» **THE PROBLEM**: The answer must consist of every line in the data below that holds the word "each".

» **DATA**:

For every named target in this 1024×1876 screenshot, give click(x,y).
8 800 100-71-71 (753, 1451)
==
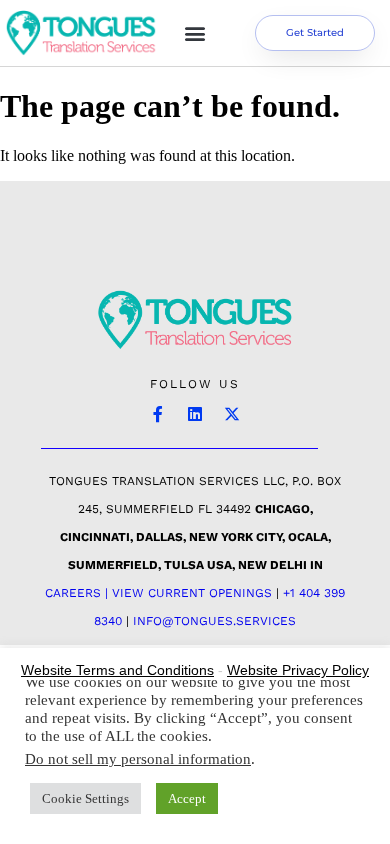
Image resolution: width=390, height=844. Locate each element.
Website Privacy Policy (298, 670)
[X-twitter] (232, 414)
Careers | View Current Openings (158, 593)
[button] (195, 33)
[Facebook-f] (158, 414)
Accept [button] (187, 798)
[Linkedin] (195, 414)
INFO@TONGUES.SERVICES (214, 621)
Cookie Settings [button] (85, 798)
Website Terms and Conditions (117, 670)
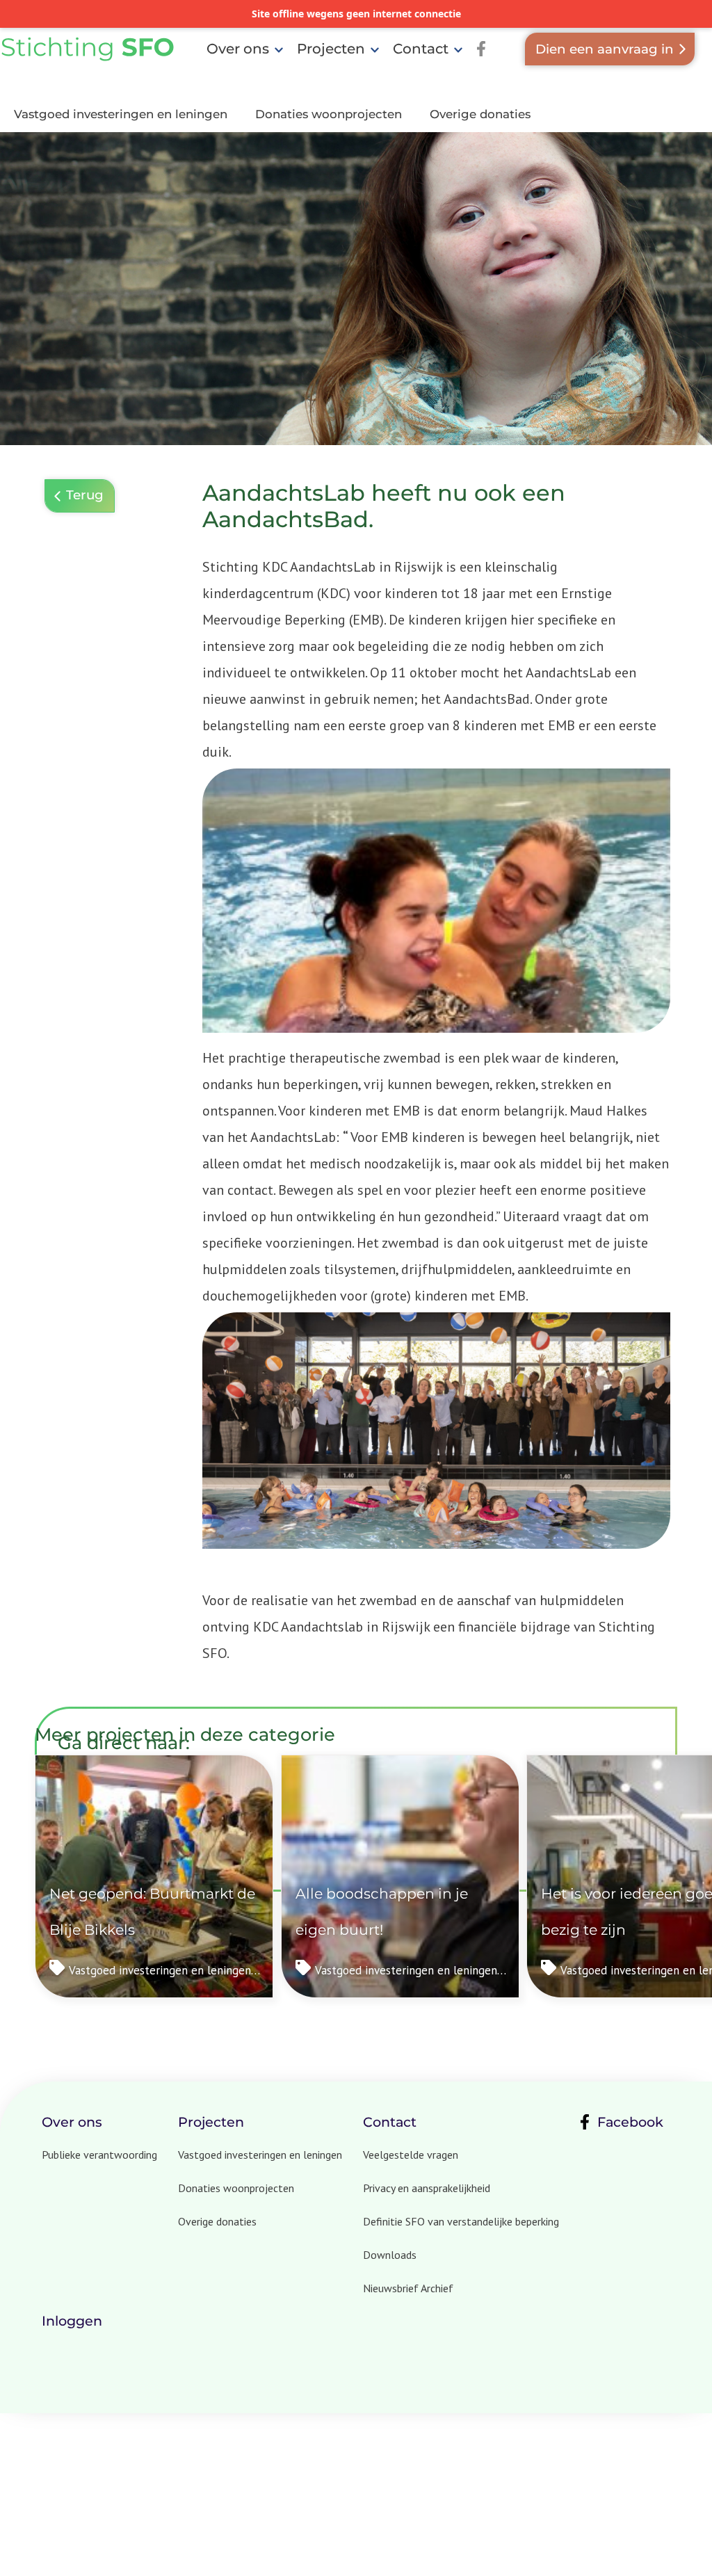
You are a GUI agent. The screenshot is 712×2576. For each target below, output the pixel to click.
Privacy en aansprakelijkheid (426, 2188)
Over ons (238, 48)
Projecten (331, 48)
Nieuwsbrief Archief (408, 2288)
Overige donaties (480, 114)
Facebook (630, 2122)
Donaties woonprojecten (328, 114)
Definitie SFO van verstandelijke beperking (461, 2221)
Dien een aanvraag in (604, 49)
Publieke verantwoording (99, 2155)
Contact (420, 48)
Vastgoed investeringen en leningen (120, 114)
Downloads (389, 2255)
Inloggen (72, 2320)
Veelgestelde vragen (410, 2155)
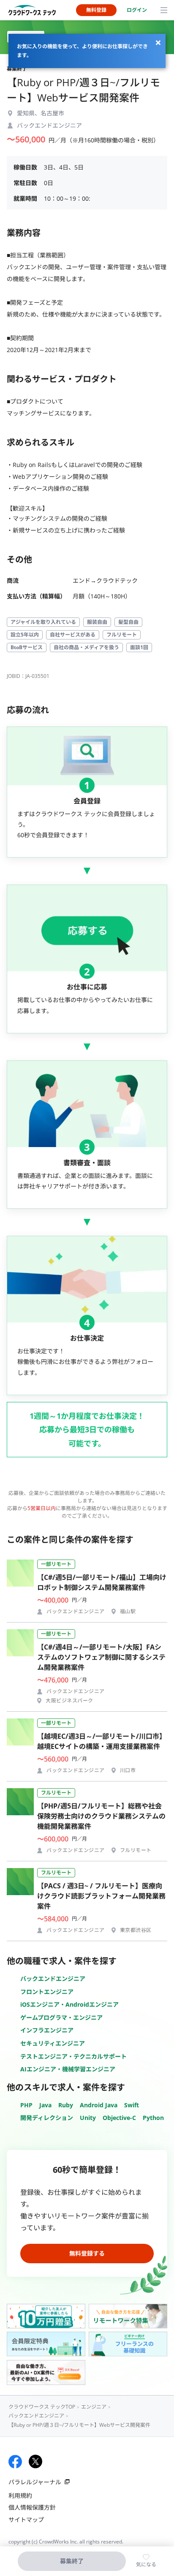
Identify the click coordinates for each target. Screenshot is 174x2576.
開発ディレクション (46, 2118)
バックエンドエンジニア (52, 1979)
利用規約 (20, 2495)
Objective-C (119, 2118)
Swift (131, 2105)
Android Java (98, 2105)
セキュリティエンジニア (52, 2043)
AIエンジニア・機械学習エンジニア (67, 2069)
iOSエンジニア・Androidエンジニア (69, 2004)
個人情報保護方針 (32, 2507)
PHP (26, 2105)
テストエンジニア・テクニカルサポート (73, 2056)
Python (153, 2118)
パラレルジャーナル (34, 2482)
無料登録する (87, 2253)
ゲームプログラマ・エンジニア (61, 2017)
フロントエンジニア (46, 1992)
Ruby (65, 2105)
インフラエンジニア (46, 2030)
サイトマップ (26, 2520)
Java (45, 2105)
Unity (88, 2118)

» **RESPONSE AREA**:
Image resolution: width=390, height=844. Locate each element.
You are a GUI agent. The screenshot is 712×2576. For each target below, output the pixel to click.
Identify the click coordinates for each target. Screenshot is 174x2576.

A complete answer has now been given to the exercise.